▸ Provided records
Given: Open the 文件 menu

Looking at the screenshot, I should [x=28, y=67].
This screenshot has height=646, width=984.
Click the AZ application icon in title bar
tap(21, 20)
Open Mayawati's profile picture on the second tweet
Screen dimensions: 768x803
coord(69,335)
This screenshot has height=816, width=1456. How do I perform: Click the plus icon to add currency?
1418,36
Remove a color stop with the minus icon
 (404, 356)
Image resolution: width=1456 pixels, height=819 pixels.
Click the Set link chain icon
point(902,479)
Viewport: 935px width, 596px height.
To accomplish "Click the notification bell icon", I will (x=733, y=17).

▸ What to produce
Arrange every line of the entries above as a Markdown table with the columns "Row" and "Text". Number each line in order and leave out the blank lines.

▸ Problem solution
| Row | Text |
|---|---|
| 1 | Given: Open the 文件 menu |
| 2 | Looking at the screenshot, I should [x=28, y=67]. |
| 3 | This screenshot has height=646, width=984. |
| 4 | Click the AZ application icon in title bar |
| 5 | tap(21, 20) |
| 6 | Open Mayawati's profile picture on the second tweet |
| 7 | Screen dimensions: 768x803 |
| 8 | coord(69,335) |
| 9 | This screenshot has height=816, width=1456. How do I perform: Click the plus icon to add currency? |
| 10 | 1418,36 |
| 11 | Remove a color stop with the minus icon |
| 12 |  (404, 356) |
| 13 | Image resolution: width=1456 pixels, height=819 pixels. |
| 14 | Click the Set link chain icon |
| 15 | point(902,479) |
| 16 | Viewport: 935px width, 596px height. |
| 17 | To accomplish "Click the notification bell icon", I will (x=733, y=17). |